Meta account‑suspension scam deploys FileFix malware
Researchers at Acronis disclosed a phishing campaign called FileFix that impersonates Meta support and tricks victims into pasting a disguised PowerShell command into the Windows File Explorer address bar. The command fetches an obfuscated payload (staged on Bitbucket) that ultimately installs the StealC infostealer, which harvests browser credentials, authentication cookies, messaging‑app data, cryptocurrency wallets and cloud credentials (AWS/Azure).

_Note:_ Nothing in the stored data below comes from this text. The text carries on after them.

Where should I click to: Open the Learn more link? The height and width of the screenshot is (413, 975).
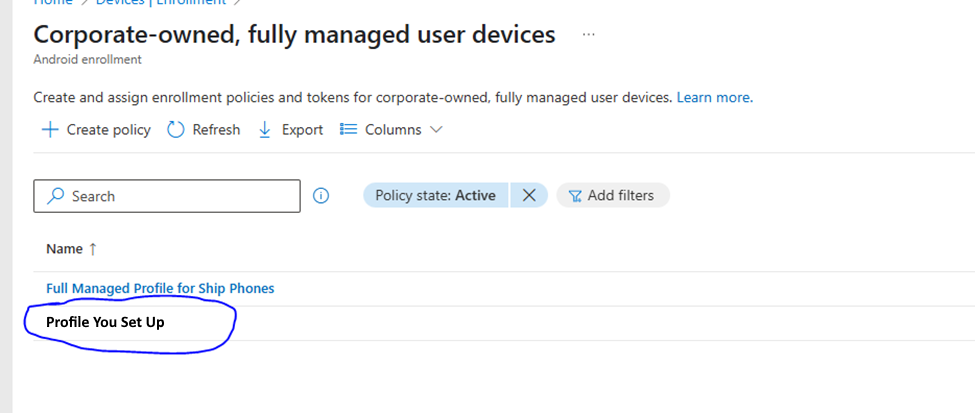pos(714,98)
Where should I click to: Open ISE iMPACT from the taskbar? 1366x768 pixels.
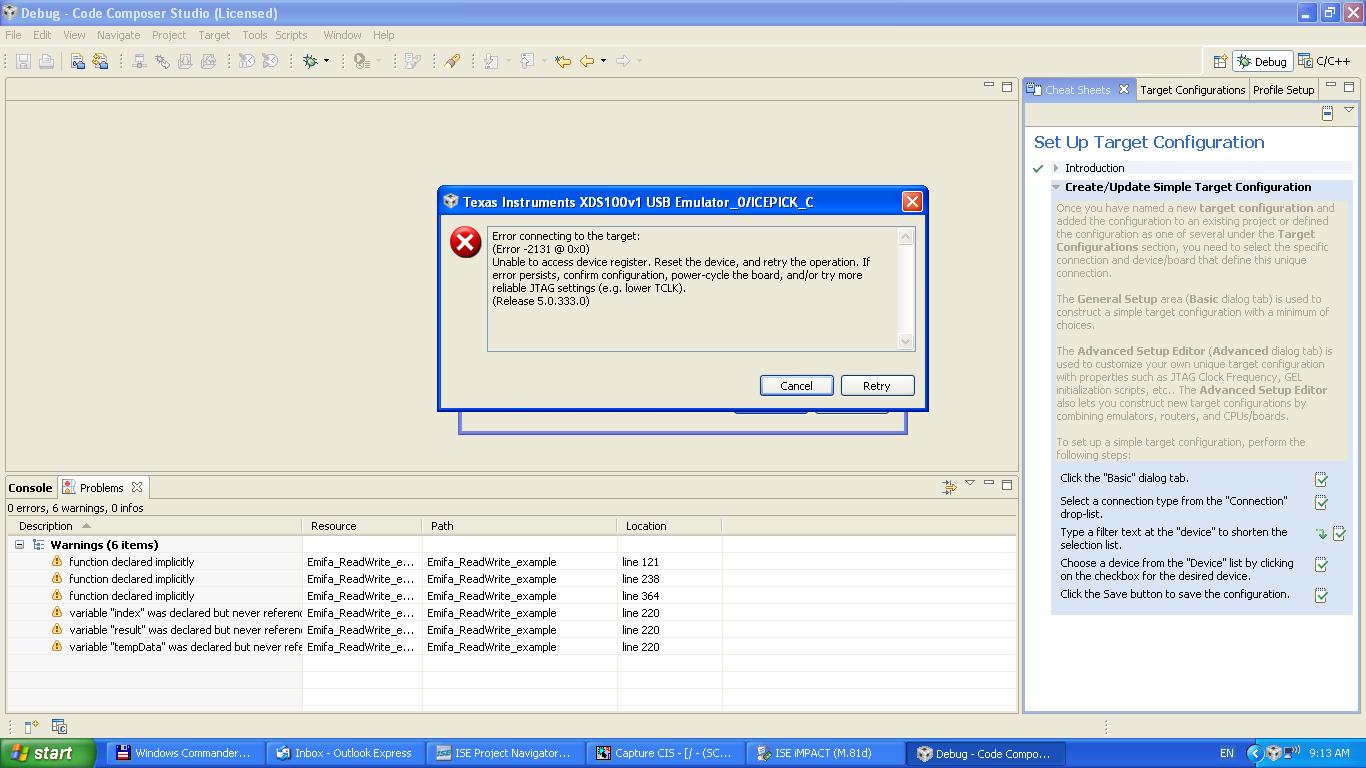click(x=825, y=753)
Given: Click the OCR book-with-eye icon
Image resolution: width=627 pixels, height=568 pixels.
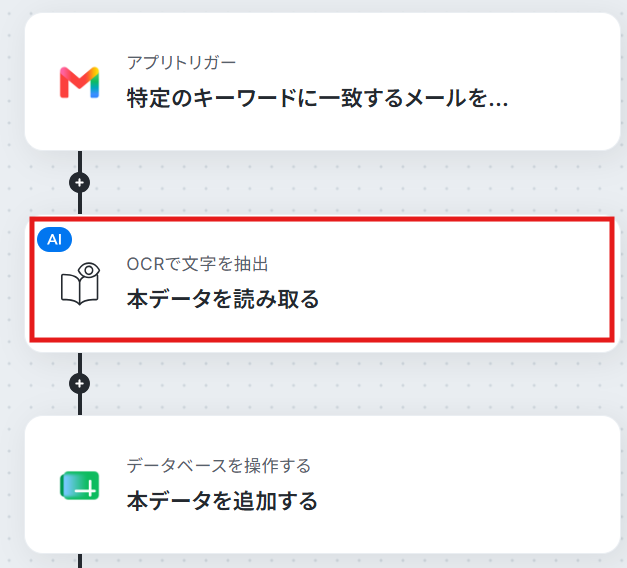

The tactic—credited to a Red Team researcher known as mr.d0x—has been observed in multiple rapidly evolving variants and poses a direct threat to Facebook/Instagram users and organizations relying on compromised credentials.
AI & Tech
Cybersecurity
🔍 Key Facts
- Acronis researchers reported the FileFix campaign on Oct. 2, 2025 and attributed the technique to researcher/operator mr.d0x.
- Attack vector: victims are lured by a fake Meta 'incident report' and instructed to paste a long PowerShell command (hidden behind a fake file path) into the File Explorer address bar, triggering execution.
- Payload: the command downloads an obfuscated file from Bitbucket that extracts and decrypts the StealC infostealer, which targets browsers (Chrome, Firefox, Opera), messaging apps (Discord, Telegram), VPNs, crypto wallets and cloud accounts (AWS/Azure).